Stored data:
-- Opening Marker --
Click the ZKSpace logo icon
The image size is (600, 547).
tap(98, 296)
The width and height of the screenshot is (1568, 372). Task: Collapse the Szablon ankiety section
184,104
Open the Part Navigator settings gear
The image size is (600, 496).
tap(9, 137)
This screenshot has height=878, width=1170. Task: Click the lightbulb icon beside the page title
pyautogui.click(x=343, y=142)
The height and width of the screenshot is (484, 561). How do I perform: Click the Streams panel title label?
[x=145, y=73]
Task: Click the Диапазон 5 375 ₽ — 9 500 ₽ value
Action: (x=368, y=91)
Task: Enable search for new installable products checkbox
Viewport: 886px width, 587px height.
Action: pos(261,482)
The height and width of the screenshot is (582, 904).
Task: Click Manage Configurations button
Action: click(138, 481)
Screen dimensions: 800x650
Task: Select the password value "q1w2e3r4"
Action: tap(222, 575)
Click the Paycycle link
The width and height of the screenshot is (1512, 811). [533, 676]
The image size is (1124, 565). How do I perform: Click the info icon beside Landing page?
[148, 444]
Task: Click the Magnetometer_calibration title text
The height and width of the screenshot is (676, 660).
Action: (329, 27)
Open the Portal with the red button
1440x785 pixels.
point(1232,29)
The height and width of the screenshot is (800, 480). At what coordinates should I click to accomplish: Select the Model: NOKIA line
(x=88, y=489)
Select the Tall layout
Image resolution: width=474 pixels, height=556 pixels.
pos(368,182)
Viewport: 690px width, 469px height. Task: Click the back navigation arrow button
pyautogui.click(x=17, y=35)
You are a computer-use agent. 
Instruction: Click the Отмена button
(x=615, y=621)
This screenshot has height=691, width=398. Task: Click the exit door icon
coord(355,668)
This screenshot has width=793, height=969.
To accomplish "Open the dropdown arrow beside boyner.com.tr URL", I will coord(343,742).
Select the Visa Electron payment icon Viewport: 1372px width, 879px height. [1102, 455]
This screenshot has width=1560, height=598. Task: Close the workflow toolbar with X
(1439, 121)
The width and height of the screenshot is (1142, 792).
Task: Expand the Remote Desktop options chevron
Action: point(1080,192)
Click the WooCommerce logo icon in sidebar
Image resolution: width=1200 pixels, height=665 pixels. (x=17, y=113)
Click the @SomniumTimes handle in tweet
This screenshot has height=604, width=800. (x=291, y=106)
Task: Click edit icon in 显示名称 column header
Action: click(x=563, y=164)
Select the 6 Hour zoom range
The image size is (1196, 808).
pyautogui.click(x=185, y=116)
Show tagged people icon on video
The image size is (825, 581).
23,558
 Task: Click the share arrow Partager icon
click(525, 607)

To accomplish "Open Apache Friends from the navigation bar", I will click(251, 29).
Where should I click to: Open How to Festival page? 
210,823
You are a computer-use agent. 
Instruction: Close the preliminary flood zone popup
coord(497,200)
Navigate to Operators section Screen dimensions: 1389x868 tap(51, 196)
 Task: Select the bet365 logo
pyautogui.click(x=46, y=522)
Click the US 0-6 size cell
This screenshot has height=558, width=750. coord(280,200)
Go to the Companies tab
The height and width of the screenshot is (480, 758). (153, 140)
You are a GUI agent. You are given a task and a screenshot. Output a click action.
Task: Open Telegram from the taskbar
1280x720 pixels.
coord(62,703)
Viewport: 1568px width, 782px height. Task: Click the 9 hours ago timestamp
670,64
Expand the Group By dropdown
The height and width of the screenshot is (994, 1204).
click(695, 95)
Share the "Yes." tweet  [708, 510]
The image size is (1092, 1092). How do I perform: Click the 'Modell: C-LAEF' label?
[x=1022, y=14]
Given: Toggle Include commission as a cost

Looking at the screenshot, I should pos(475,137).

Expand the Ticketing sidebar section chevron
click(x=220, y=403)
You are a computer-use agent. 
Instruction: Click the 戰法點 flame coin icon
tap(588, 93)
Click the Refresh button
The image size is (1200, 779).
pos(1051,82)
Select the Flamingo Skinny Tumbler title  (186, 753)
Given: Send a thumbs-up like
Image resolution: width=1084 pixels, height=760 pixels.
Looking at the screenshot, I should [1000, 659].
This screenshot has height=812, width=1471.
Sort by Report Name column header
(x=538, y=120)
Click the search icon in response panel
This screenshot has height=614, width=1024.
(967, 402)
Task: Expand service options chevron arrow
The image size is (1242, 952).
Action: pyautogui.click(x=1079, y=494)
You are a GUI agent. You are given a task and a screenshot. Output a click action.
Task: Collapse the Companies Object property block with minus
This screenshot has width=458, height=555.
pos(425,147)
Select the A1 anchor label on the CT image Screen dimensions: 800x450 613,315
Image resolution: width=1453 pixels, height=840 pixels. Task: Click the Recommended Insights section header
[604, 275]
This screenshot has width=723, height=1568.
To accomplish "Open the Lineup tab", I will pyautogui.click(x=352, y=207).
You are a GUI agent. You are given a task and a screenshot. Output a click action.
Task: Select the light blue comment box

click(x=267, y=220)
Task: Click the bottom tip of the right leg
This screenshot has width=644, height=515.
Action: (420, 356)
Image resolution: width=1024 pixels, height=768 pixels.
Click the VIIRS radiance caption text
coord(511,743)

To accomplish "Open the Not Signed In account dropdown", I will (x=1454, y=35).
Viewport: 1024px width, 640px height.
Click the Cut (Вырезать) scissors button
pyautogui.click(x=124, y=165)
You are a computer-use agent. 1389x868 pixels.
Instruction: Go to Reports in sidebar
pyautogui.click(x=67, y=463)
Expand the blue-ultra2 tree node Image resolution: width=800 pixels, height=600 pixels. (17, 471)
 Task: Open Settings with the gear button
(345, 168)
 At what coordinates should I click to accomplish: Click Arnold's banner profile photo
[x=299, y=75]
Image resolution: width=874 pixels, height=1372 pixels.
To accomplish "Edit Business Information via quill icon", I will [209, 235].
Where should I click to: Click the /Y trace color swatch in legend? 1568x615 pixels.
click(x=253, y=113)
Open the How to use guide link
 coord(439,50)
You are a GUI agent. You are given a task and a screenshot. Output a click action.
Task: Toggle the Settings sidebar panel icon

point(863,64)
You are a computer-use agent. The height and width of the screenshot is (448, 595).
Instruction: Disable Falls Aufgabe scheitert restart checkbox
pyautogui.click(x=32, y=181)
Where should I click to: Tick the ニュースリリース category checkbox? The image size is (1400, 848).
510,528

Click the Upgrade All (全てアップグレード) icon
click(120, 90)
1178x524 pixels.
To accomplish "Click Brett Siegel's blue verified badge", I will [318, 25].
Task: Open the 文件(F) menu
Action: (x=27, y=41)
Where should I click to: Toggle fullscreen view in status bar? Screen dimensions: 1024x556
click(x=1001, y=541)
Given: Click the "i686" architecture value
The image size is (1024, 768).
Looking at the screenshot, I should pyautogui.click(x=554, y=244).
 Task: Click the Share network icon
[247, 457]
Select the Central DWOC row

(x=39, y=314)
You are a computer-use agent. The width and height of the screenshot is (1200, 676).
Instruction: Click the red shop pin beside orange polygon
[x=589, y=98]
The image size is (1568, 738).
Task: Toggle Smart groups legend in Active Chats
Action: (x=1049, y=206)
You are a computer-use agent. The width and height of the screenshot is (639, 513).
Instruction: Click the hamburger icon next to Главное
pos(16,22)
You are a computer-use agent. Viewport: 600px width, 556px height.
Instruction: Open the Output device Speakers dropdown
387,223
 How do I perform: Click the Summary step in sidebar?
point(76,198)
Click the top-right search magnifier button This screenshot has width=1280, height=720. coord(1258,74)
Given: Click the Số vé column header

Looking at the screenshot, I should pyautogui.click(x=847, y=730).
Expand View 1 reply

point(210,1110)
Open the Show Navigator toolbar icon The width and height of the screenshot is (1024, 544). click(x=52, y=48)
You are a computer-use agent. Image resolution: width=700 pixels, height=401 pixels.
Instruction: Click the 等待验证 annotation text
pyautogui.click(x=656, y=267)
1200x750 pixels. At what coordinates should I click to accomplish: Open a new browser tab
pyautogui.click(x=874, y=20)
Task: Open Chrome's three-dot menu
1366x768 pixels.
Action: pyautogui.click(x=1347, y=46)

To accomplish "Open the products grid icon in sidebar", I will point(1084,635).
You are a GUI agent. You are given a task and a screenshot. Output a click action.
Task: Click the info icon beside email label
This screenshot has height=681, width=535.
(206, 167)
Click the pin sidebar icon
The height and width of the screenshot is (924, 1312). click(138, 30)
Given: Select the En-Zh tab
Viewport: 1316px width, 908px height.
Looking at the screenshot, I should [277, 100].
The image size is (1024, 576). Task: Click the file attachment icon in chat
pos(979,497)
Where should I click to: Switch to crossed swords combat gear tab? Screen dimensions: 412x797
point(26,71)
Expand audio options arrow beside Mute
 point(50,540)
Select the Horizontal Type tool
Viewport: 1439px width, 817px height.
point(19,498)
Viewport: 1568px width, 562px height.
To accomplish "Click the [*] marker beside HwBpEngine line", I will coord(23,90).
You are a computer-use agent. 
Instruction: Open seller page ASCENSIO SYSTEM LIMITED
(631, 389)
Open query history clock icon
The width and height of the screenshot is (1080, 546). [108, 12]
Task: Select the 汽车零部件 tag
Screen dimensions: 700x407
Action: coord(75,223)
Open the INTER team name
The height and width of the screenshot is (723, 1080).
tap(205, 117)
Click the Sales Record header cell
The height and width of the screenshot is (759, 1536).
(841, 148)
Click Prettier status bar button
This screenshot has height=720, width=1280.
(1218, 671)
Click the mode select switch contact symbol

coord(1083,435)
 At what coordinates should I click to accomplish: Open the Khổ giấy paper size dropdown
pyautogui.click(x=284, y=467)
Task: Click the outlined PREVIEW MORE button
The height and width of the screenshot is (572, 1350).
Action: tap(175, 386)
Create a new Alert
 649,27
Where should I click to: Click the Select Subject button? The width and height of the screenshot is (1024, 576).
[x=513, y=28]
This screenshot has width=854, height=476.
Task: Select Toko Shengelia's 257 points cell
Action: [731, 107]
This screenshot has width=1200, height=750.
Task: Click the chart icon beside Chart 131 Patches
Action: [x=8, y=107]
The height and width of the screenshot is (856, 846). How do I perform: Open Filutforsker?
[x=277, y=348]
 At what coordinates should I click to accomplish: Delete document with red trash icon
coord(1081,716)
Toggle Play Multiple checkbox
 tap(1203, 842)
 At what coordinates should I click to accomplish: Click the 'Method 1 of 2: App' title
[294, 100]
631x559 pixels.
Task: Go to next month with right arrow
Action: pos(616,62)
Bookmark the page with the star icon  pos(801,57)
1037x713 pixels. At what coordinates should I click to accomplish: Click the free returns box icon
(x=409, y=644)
-- Closing Marker --
### Assignment
Your answer must be the lines above, unchanged, from the first one through the line that holds "Task: Click the Magnetometer_calibration", inclusive, and no others.

### The completed task
Click the ZKSpace logo icon
The image size is (600, 547).
tap(98, 296)
The width and height of the screenshot is (1568, 372). Task: Collapse the Szablon ankiety section
184,104
Open the Part Navigator settings gear
The image size is (600, 496).
tap(9, 137)
This screenshot has height=878, width=1170. Task: Click the lightbulb icon beside the page title
pyautogui.click(x=343, y=142)
The height and width of the screenshot is (484, 561). How do I perform: Click the Streams panel title label?
[x=145, y=73]
Task: Click the Диапазон 5 375 ₽ — 9 500 ₽ value
Action: (x=368, y=91)
Task: Enable search for new installable products checkbox
Viewport: 886px width, 587px height.
Action: pos(261,482)
The height and width of the screenshot is (582, 904).
Task: Click Manage Configurations button
Action: click(138, 481)
Screen dimensions: 800x650
Task: Select the password value "q1w2e3r4"
Action: tap(222, 575)
Click the Paycycle link
The width and height of the screenshot is (1512, 811). [533, 676]
The image size is (1124, 565). How do I perform: Click the info icon beside Landing page?
[148, 444]
Task: Click the Magnetometer_calibration title text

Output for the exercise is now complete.